## Exercise prompt
Please, without any pictures, transcribe the lines from the one holding "You are a GUI" to the end of the listing, both ends included.

========

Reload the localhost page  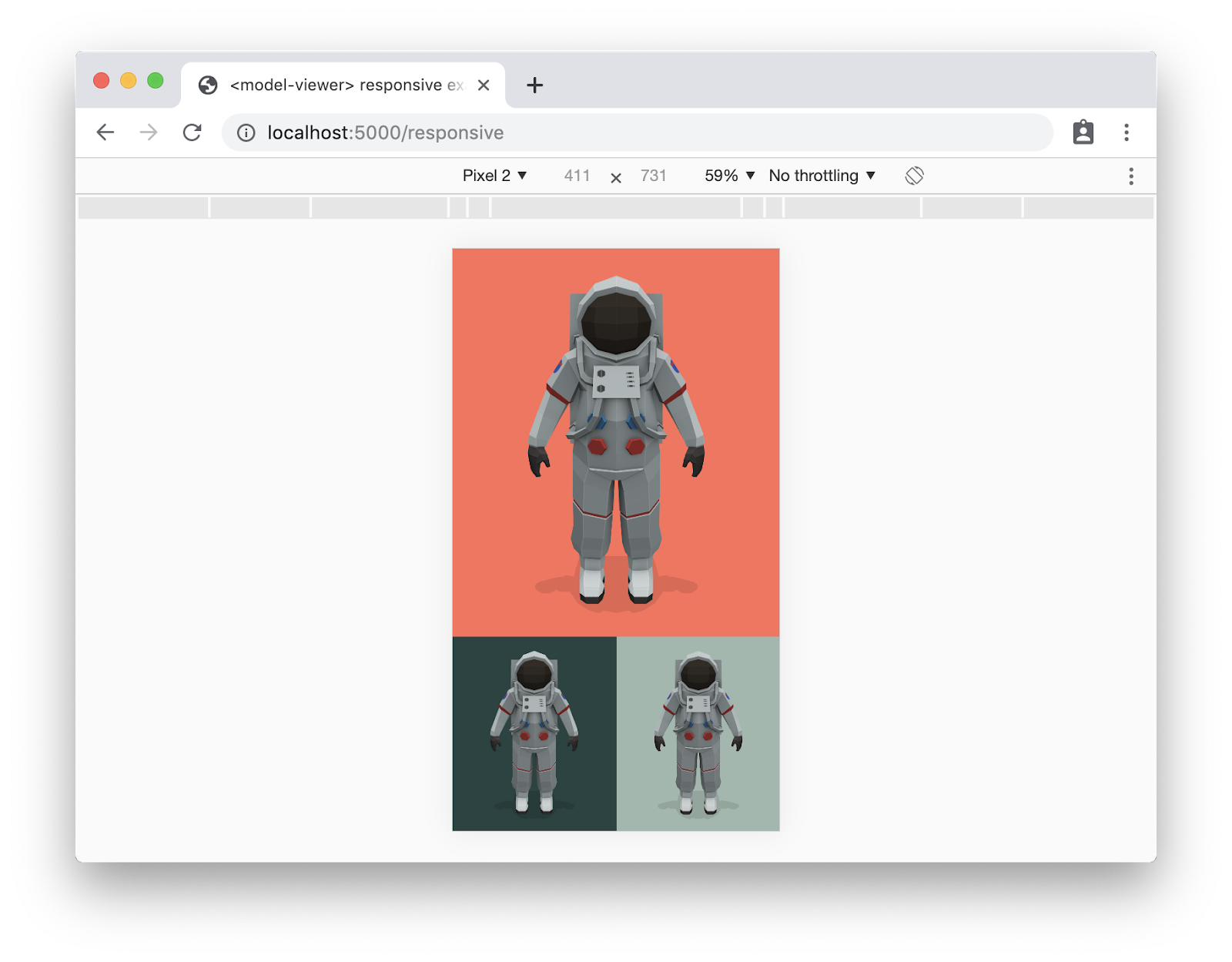point(192,132)
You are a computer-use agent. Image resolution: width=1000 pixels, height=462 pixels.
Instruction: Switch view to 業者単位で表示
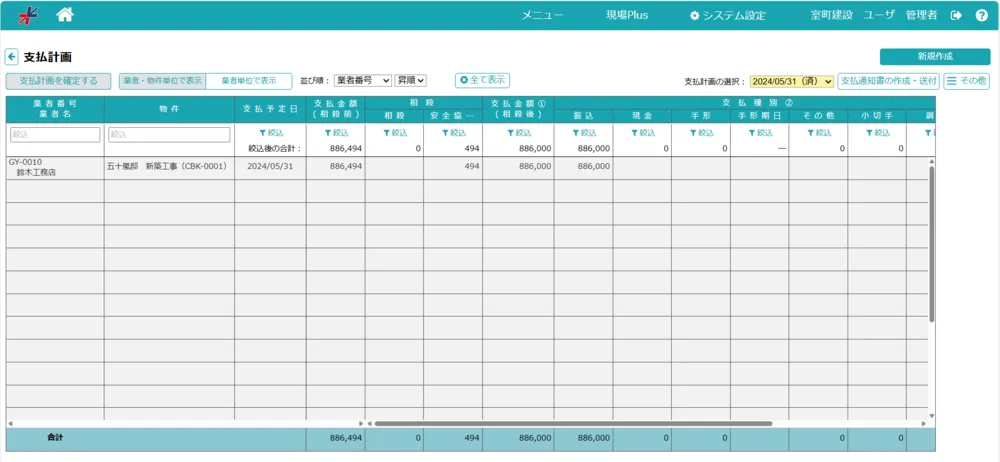(248, 81)

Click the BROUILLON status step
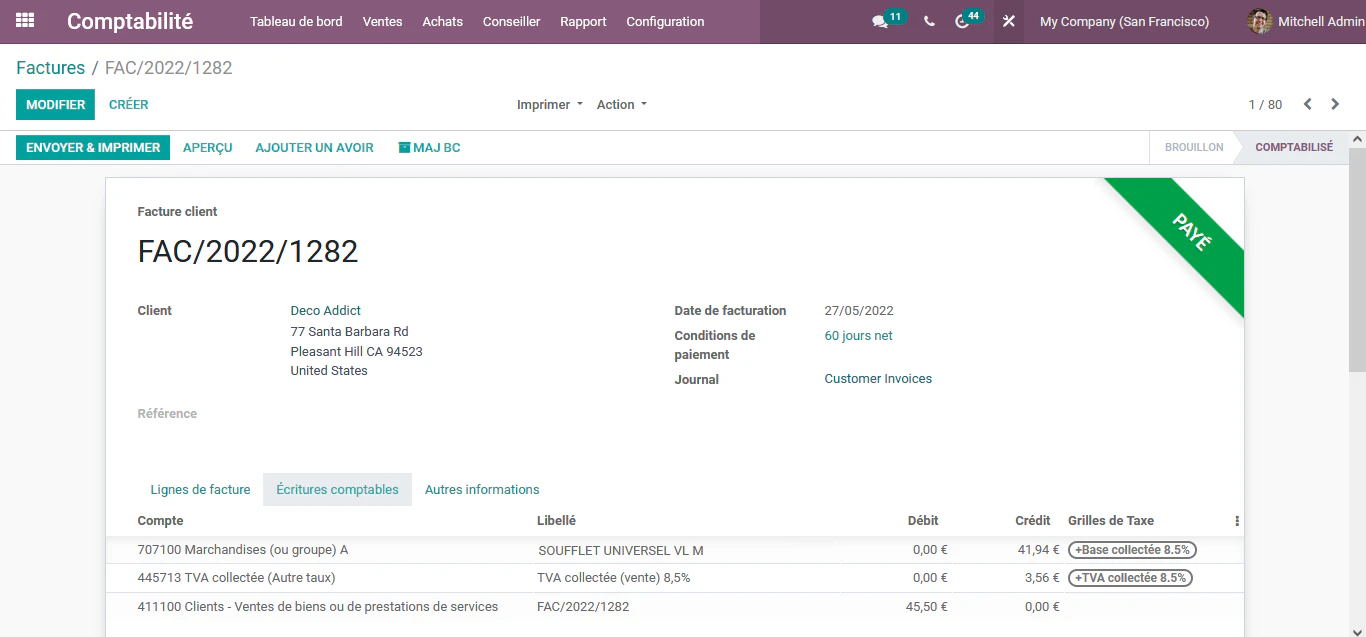tap(1194, 147)
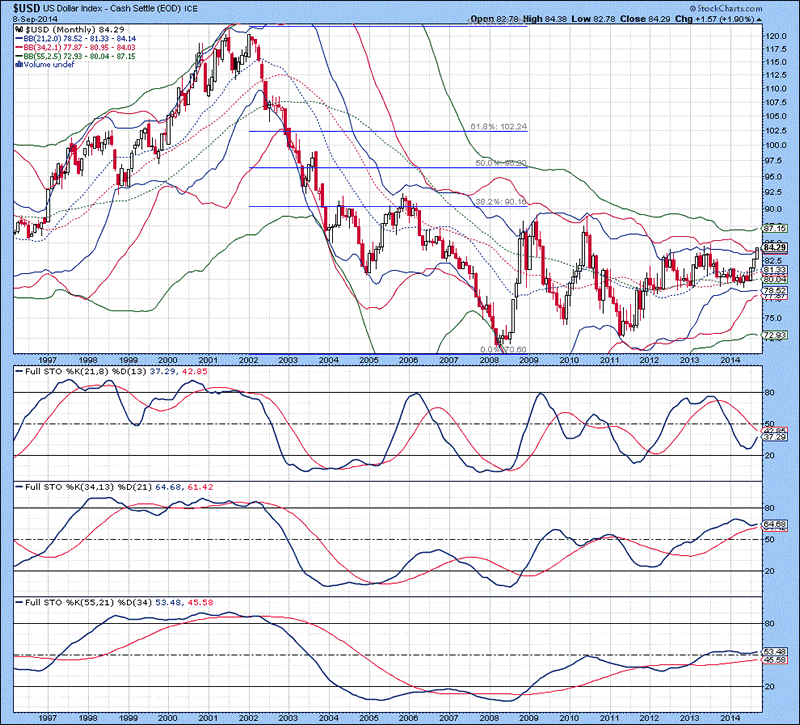Click the 8-Sep-2014 date label

[x=34, y=19]
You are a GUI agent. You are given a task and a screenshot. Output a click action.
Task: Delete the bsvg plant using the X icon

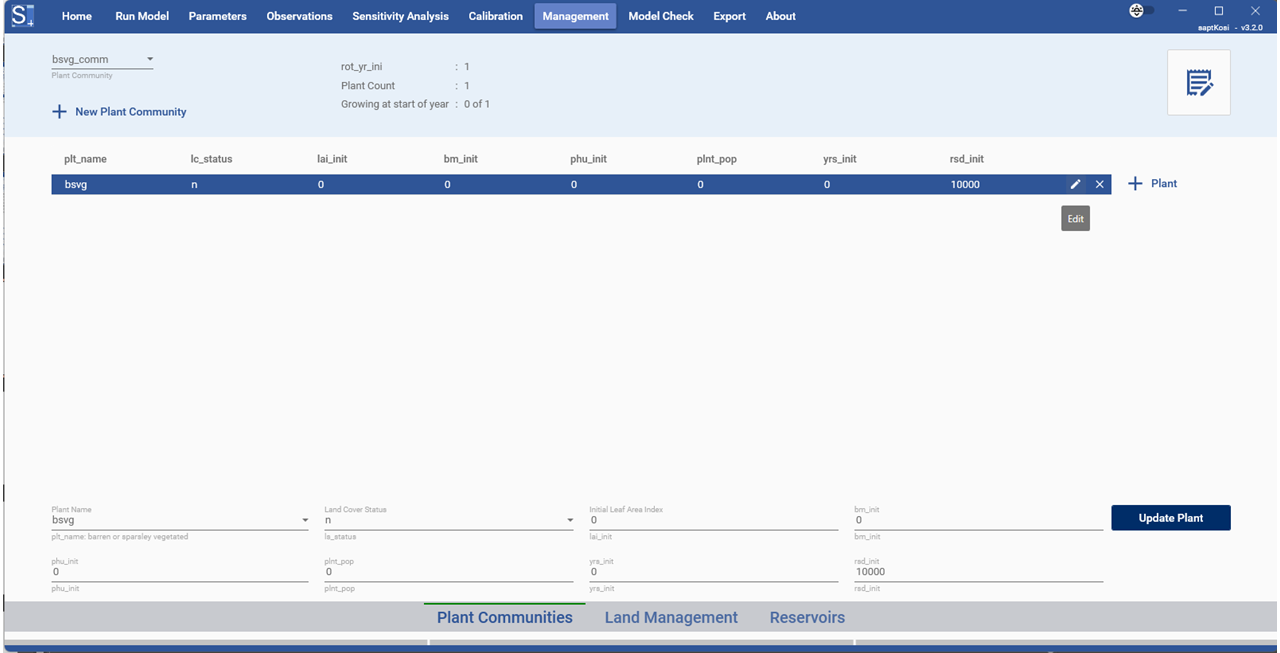coord(1099,184)
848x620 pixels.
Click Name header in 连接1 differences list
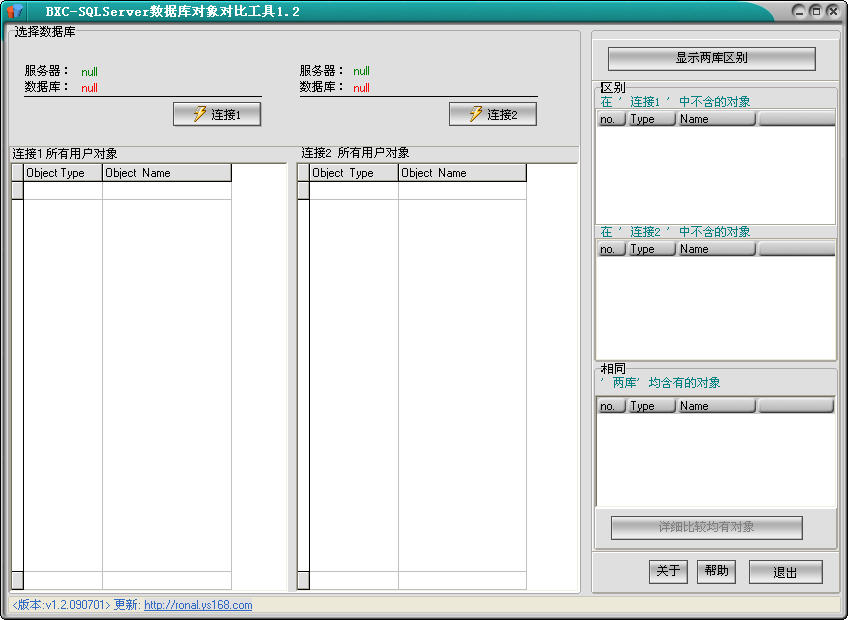click(716, 119)
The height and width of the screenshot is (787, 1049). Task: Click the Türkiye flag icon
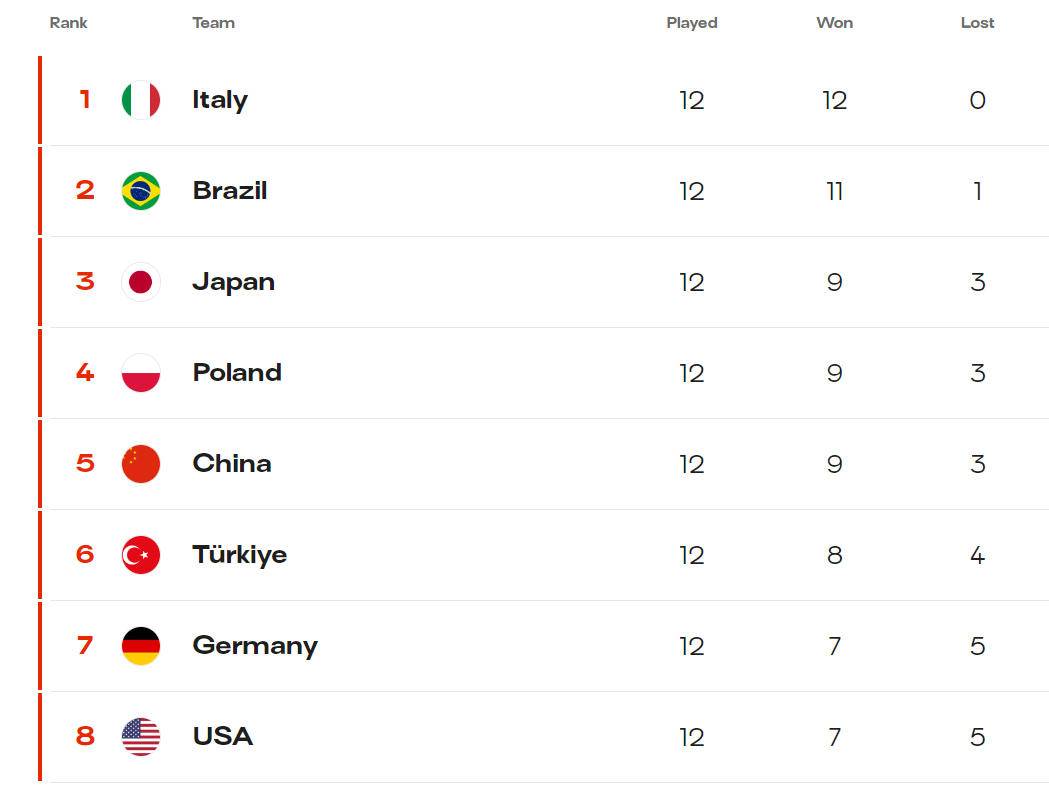[x=140, y=555]
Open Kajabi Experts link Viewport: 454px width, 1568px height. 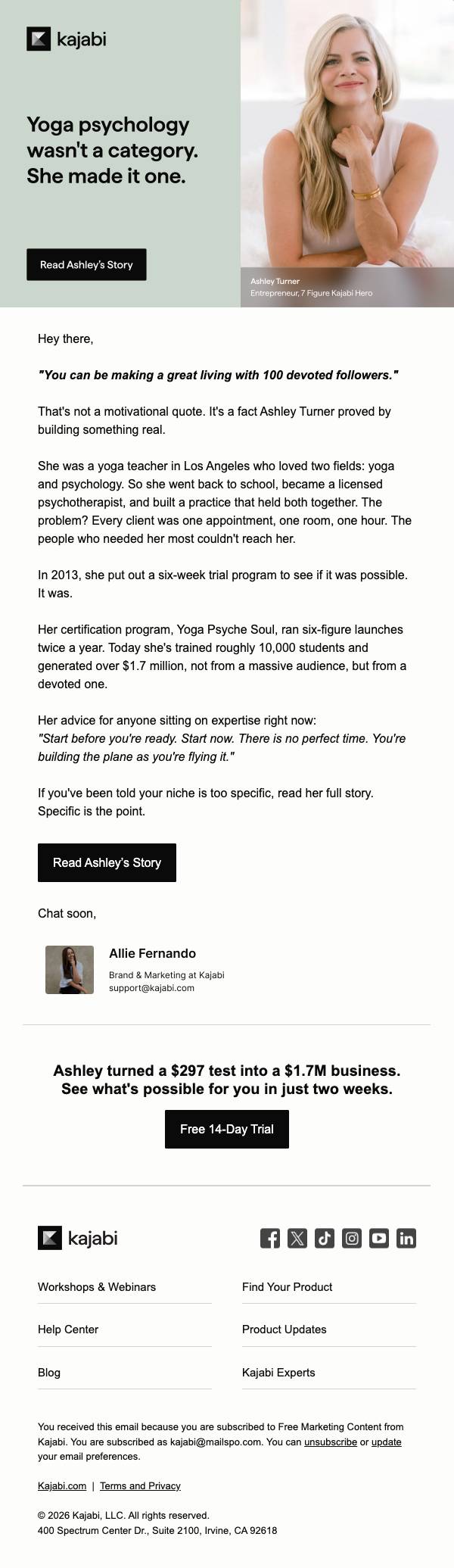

========

## Result
You are a GUI agent. You are given a task and a screenshot. Output a click action.
Task: Delete the bsvg plant using the X icon

coord(1099,184)
848x620 pixels.
Click Name header in 连接1 differences list
click(716, 119)
The height and width of the screenshot is (787, 1049). Task: Click the Türkiye flag icon
[x=140, y=555]
Open Kajabi Experts link Viewport: 454px width, 1568px height. 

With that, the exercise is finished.